If all of this sounds like one overstuffed evening, it is. Director Liman and writer John August are determined to cram every moment of "Go" with as much rapture and mayhem as possible -- without having anyone or anything emerge as too over-the-top. Being in their hands is like landing in Santa's lap -- it's a little strange and, at times, disturbing, but you know nobody's going to hurt you. Liman's energy is
inexhaustible, and he manages to stage elaborate fiascoes without making "Go" look overly "Lethal Weapon, Part 17."

In between car crashes and characters shrieking at each other (the film's title is repeated often by desperate characters peeling out of impossible
situations), the director inserts some small, witty moments of odd couplings and strange fantasies that tickle in all the right places. It's in those elusive bursts that everything almost comes together.
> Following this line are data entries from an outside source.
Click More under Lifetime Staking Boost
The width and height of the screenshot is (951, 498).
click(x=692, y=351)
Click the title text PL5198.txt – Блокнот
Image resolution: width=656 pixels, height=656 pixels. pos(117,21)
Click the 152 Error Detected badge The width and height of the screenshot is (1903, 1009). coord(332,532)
As in "Swingers," there's a dizzying, stop-you-in-your-tracks dance sequence -- although this one takes place partly in a produce aisle and entirely in the tripped-out imagination of a minor character. There are also weirdly satisfying moments of bickering, exasperated glances and stolen kisses.
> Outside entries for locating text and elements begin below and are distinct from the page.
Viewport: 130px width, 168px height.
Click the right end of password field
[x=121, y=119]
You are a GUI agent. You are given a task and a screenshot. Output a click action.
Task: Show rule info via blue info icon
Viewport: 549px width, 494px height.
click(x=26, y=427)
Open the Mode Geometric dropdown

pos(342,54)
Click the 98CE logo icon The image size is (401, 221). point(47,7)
The film becomes less interesting when it apes the massively overplayed affable-hoodlum genre (most recently and successfully demonstrated in "Lock, Stock and Two Smoking Barrels"). Ronna, Simon, Adam and Zack are way out of their depths, but the gods must love amateurs, because they keep bobbing up for air just in the nick of time. And we need another petty-criminals-in-hot-water caper about as much as we need to be told "Family Circus" sucks -- which, by the way, someone in the film tells us, at length.
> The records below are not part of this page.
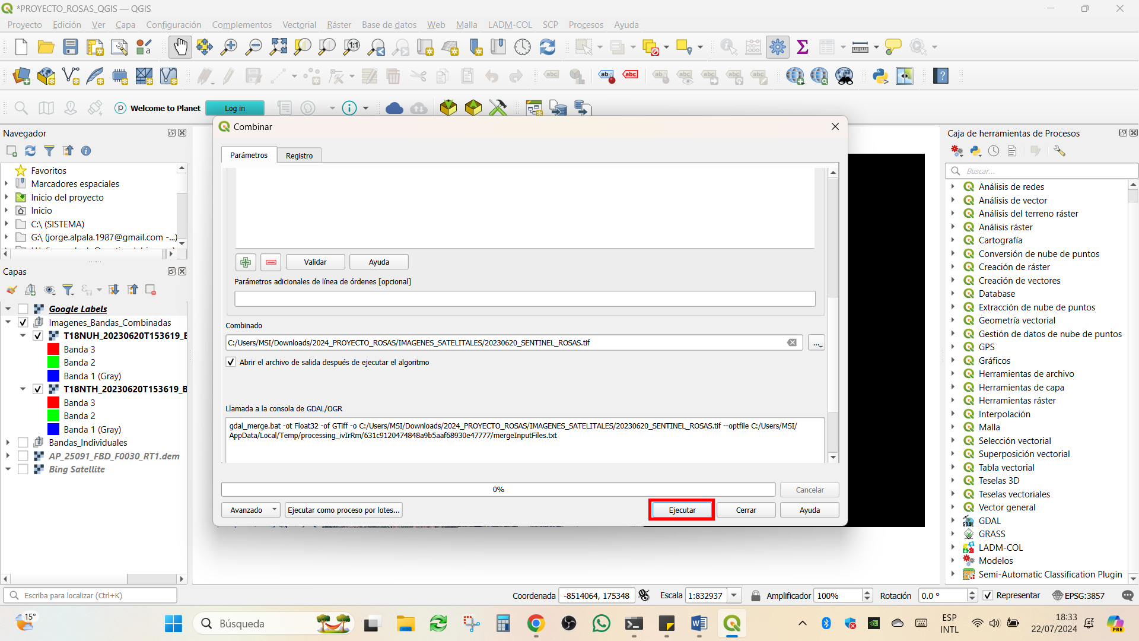Open the Python console icon
Viewport: 1139px width, 641px height.
880,76
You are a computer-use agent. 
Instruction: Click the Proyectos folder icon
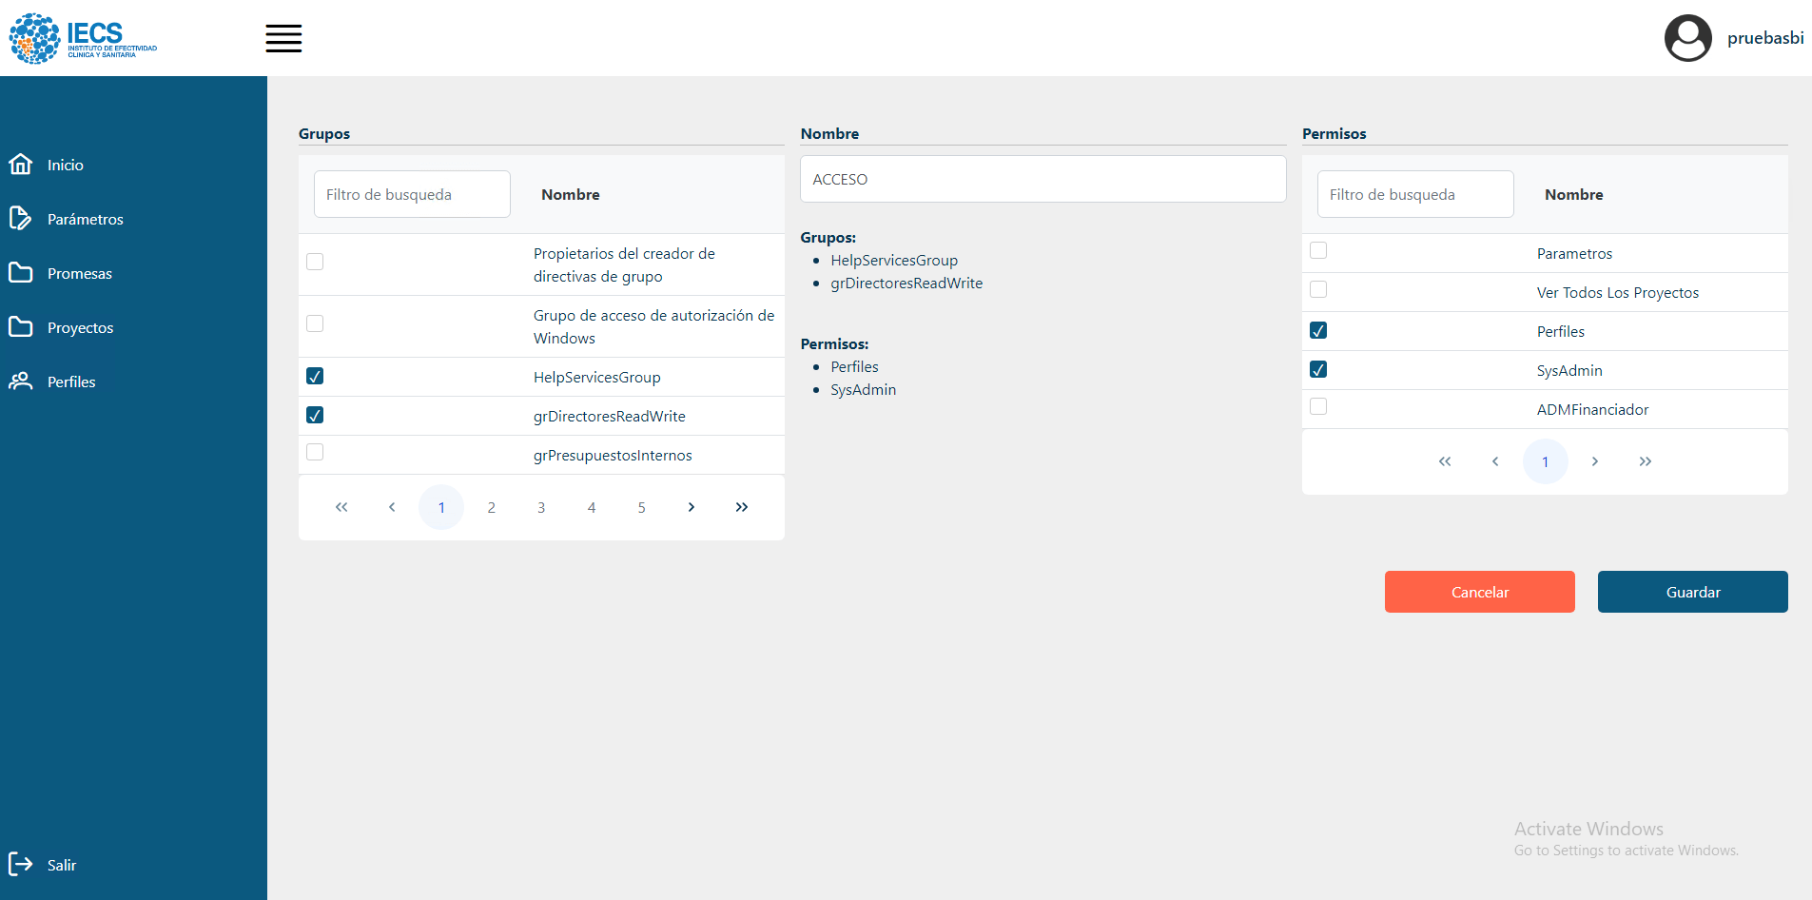pos(21,327)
But if the premise of the film lacks imagination, the cast doesn't. Desmond Askew, as an impish everyman Brit gorging himself at the buffet of Yankee overindulgence, sports such a wicked look of pleasure -- even when he's being shot at -- that he seems to have sprung straight from hell's junior division. Jay Mohr, who has a tendency to overplay in characters that are underwritten, is surprisingly appealing here, in no small part because most of the time he's trying desperately to keep a straight face in order to save his neck. And Sarah Polley, an actress with the biggest eyes and spindliest legs this side of a Keane painting, has a deadpan delivery and a tough Teflon sheen that makes her the most watchable thing in "Go." She's the slightly crazy friend we've all had -- the delicate flower who plunges boldly into danger and winds up surprising everybody. The rest of the players are, by and large, equally adept. If only they had more moments to interact with each other and fewer to dream up half-baked plans for sticking it to the suckers.

After a shooting in a strip club goes awry, a disgusted older character laments that in days gone by, you succeeded by being better than the person in front of you. Now, he observes, you get ahead by being slightly less incompetent than the guy on top. It's not the most encouraging sentiment ever expressed, but it's one the filmmakers anxiously espouse. The secret to getting by, it seems, is to find someone dumber than yourself you can exploit -- and it's rarely that challenging a search. That "one born every minute" premise injects a smug dose of superiority into an otherwise genial adventure, and betrays a cynical lack of imagination. "Go" doesn't know quite what it wants to be -- it's too good-natured to be a true crime story and too "edgy" to be a straightforward comedy. Liman's buoyant direction is almost enough to make one forgive the film its heavily appropriated plot (including its groaner of a punchline). The elusive script fit for Liman's talents has got to be out there somewhere -- this is, after all, the land of opportunity.